SET TASK:
Write the next part of the forum discussion about movie piracy and online distribution, picking up right after its final sentence.

** start of EXCERPTED PASSAGE **

This isn't a difficult concept is it? Surely it isn't.. I should go patent this. It is the future of movie distribution, I'm sure. And when they do it, I'd love to sue for hundreds of millions just as a kick in the nuts for being so fucking opaque.

Re:This is going to be a bit unpopular, but.... (0)

Anonymous Coward | more than 3 years ago | (#33545982)

Like I've brought up many times, if the big media companies would just make the movies available soon after theatrical releases ON THEIR OWN WEBSITES in digital form for a premium, streaming, a license for a direct download, and we know they'd want to put some kind of shitty DRM on it (see: DVD), at a REASONABLE price, who the fuck would pirate a movie?

People keep breaking into my house to hold parties. Now, I hold some really wild, kick-ass parties about twice a year, but apparently that's not often enough for some people so when I'm out of town they pick my front door lock, come inside and have a wild time.

I may not like it, but it's my own fault for not offering more parties in my home that are awesome enough to satisfy these people. Thus, I deserve to have my home broken into. I'm just that cool, dude. So cool that people disrespect my private property rights.

** end of EXCERPTED PASSAGE **
** start of GIVEN ENTRIES **

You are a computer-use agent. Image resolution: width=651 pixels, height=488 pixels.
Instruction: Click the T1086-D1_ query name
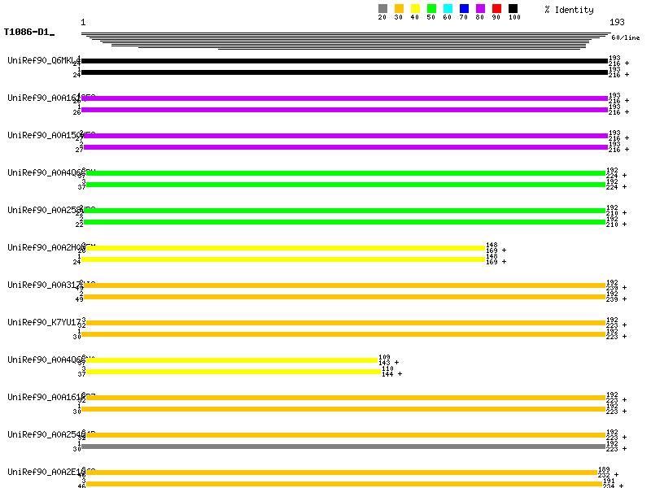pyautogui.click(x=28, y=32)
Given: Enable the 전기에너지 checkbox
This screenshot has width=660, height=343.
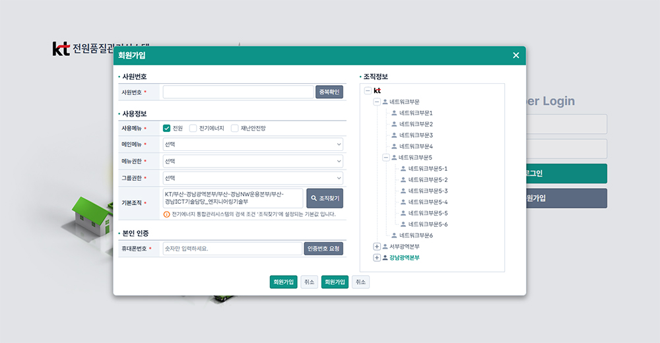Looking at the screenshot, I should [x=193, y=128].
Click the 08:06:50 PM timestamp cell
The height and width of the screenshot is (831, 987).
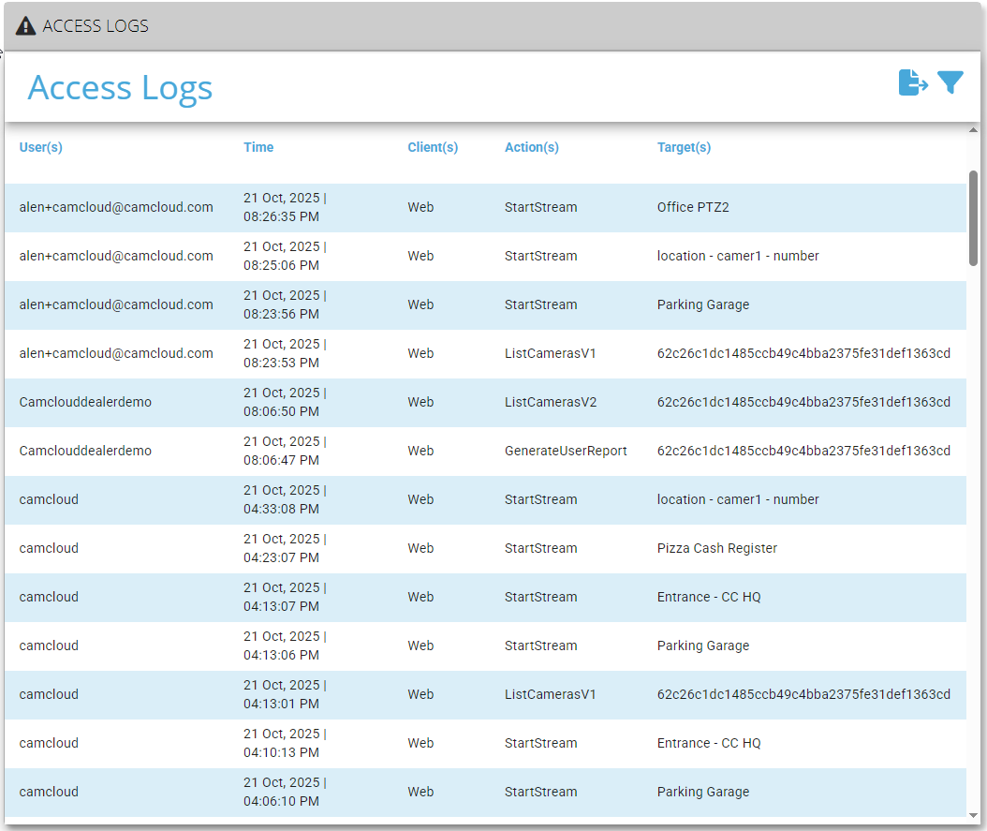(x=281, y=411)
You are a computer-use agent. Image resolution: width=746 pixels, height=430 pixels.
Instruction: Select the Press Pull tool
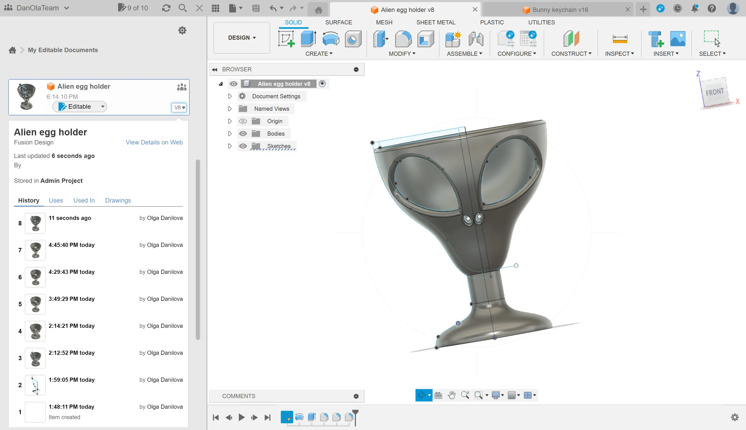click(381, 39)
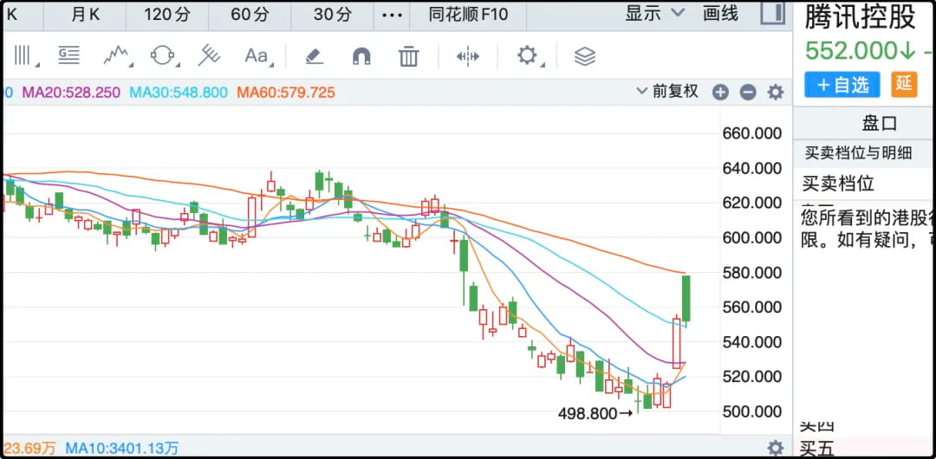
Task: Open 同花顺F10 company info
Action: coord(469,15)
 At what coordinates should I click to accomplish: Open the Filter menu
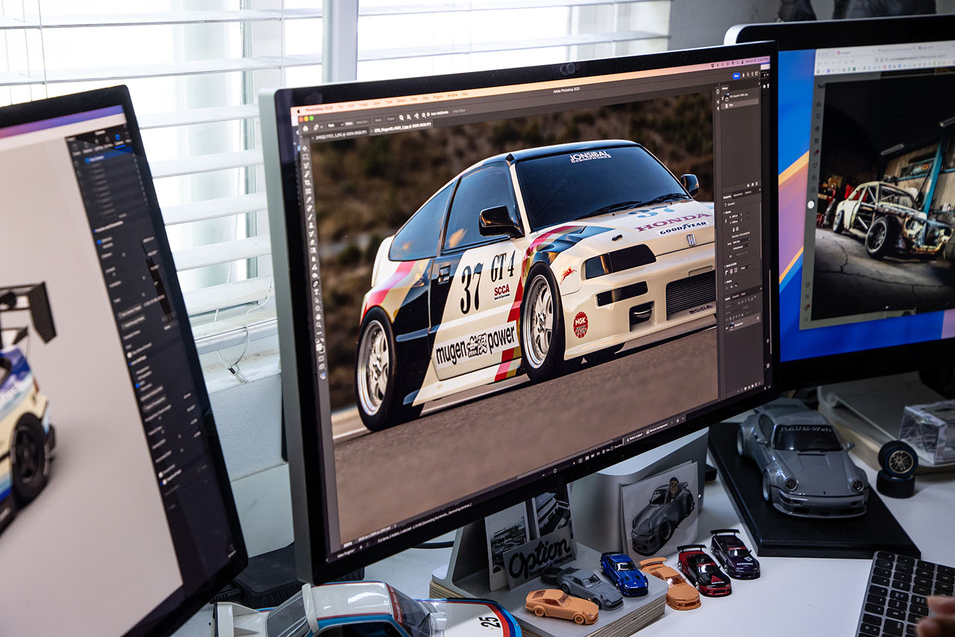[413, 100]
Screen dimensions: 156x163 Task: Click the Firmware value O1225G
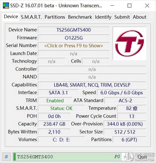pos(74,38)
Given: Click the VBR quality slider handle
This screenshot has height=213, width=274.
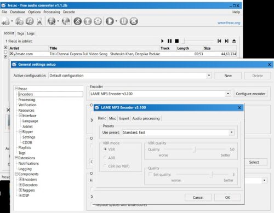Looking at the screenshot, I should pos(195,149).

** end of GIVEN ENTRIES **

RESULT FOR THIS TASK:
That's what you're saying, right?

Re:This is going to be a bit unpopular, but.... (1)

Ironhandx (1762146) | more than 3 years ago | (#33546112)

Uhg, thats not even close to the same. They have physically damaged your property. It will cost you something to fix it. What this is more like is if they like your house for parties and get a copy of your diagrams and build themselves another one just like it to have parties in.

Re:This is going to be a bit unpopular, but.... (2, Insightful)

cdrguru (88047) | more than 3 years ago | (#33546176)

Why would you pay $2 when you can have it for free?

A high percentage of pirates are just "collectors" anyway - they aren't watching the movies or listening to the music, they are just collecting. They aren't going to pay, ever.

Another high percentage of the folks downloading are doing it because they are sure what they are downloading is crap. They are just checking it out to make sure. They watch it and, yup, it is crap - they would never pay for crap like that.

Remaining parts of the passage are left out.